Certainly no record has so captured the cruel way that an anxious desire to hold on to love is bound to send love fleeing. Stubbs, his chest puffed in threatening overcompensation for his growing dread, delivers each of Holland-Dozier-Holland’s lines in a manner guaranteed to produce an effect in Bernadette that’s precisely the opposite of what he craves:
“I want you because I need you to live.”
“You mean more to me than a woman was ever meant to be.”
“You belong to me.”
Stubbs, or more truthfully, the character he is playing, is insatiable here, a little sick. James Jamerson’s bass paces menacingly around the singer’s skull, and the inexorable mania of the Funk Brothers’ beat stokes his anxiety further still. “So whatever you do, keep on loving me,” Stubbs pleads of Bernadette, his voice an explosion of desperation. “Keep on needing me,” he begs, his voice a strangled knot. Then the rhythm section stops instantly in its tracks. The Tops and Andantes elongate one more terrifying cry and, when it dies away, all that’s left is crushing, dark, humiliating silence. I have been listening to this record for years, however, and I swear that if you listen closely enough, long enough, you can hear Bernadette’s echoing footsteps as she hurries away. Stubbs gulps and yells, again, “Bernadette!” But she’s already gone.

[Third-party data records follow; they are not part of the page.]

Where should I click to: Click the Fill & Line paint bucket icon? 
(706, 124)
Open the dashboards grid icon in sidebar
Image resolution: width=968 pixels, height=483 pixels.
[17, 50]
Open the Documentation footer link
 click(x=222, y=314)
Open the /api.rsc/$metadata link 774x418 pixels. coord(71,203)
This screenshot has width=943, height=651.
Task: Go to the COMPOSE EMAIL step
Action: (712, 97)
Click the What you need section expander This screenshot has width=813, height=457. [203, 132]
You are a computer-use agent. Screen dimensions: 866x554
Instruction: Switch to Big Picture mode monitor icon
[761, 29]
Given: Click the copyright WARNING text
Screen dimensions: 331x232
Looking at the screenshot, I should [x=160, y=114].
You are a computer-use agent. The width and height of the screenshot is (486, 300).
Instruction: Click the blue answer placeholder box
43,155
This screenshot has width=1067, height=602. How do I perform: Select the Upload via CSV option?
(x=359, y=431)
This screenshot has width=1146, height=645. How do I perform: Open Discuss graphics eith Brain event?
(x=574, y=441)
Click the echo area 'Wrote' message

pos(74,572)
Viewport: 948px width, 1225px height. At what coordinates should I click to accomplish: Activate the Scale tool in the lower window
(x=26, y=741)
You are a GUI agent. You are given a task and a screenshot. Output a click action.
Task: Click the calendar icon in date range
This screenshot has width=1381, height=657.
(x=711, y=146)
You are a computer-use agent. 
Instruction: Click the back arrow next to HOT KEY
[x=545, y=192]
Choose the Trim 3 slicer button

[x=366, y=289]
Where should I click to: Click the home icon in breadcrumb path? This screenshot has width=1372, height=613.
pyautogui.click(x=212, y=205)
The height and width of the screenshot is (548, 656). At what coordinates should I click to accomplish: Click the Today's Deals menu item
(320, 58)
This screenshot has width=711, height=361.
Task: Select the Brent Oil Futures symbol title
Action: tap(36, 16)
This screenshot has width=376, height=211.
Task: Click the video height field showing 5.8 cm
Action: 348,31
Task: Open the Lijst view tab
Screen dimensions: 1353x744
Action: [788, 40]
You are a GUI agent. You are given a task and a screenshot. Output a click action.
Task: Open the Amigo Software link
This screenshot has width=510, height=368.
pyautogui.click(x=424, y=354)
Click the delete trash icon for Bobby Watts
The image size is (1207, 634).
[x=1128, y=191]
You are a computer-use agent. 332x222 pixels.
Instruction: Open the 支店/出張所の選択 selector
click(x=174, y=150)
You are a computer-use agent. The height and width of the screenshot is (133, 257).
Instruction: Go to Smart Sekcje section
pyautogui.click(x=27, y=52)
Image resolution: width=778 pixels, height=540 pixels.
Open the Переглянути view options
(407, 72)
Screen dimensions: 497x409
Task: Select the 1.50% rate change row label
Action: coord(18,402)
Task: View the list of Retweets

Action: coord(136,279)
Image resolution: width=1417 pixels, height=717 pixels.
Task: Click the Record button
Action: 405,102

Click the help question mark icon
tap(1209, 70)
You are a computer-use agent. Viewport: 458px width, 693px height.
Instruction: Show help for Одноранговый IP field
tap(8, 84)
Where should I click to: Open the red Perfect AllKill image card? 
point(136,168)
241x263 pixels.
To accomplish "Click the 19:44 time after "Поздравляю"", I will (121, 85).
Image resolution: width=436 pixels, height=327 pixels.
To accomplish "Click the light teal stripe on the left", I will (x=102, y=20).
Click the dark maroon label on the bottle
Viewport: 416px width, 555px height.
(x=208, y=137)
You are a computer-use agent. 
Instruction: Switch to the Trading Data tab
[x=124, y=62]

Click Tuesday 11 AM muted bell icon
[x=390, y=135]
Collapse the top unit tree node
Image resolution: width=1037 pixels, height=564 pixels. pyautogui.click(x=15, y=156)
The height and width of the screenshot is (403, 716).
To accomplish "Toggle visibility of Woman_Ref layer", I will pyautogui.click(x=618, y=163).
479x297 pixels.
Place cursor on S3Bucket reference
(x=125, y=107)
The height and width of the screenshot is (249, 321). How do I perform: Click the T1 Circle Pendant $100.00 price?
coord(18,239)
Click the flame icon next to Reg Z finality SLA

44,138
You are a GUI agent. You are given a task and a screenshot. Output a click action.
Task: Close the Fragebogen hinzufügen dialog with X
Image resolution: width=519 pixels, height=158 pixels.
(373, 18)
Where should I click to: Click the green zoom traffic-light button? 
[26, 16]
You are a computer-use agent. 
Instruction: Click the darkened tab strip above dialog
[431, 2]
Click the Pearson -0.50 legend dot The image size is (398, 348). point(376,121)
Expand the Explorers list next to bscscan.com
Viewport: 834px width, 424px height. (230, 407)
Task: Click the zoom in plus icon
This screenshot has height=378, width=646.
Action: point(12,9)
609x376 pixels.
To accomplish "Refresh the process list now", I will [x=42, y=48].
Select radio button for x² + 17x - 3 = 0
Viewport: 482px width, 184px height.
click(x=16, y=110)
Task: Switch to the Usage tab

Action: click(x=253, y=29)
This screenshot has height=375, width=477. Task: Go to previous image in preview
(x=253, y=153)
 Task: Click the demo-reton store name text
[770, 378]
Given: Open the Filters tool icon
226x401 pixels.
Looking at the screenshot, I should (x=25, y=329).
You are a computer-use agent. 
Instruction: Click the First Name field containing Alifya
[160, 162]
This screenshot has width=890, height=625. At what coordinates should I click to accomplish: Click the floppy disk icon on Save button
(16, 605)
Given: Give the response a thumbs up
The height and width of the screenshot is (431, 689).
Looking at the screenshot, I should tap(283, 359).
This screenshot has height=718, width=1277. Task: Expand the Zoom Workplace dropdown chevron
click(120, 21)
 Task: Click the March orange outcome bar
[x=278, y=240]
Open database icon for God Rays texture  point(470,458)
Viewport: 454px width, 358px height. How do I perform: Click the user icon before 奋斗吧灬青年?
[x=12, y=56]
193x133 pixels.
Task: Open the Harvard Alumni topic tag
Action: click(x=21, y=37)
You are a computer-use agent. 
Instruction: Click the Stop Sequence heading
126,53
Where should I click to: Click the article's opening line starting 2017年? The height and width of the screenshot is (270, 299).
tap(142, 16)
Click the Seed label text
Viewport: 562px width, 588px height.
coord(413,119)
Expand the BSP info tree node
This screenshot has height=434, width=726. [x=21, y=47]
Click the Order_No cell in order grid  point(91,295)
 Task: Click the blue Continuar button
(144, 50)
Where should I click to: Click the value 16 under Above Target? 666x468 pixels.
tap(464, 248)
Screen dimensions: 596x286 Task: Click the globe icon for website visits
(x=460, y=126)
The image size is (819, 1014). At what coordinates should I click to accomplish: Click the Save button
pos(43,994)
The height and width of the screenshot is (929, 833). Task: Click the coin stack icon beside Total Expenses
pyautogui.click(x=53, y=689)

In the singer’s real life, the story ended quite differently. Levi Stubbs, the man, was married to the same woman for 48 years. Now, I know nothing of their particular hardship and joy. But I do know this much, and I learned it from Levi Stubbs’ records long before I ever learned it firsthand: The acceptance of loss as a real, even likely, possibility, and one which is all but entirely beyond our control, is ever the requisite for love.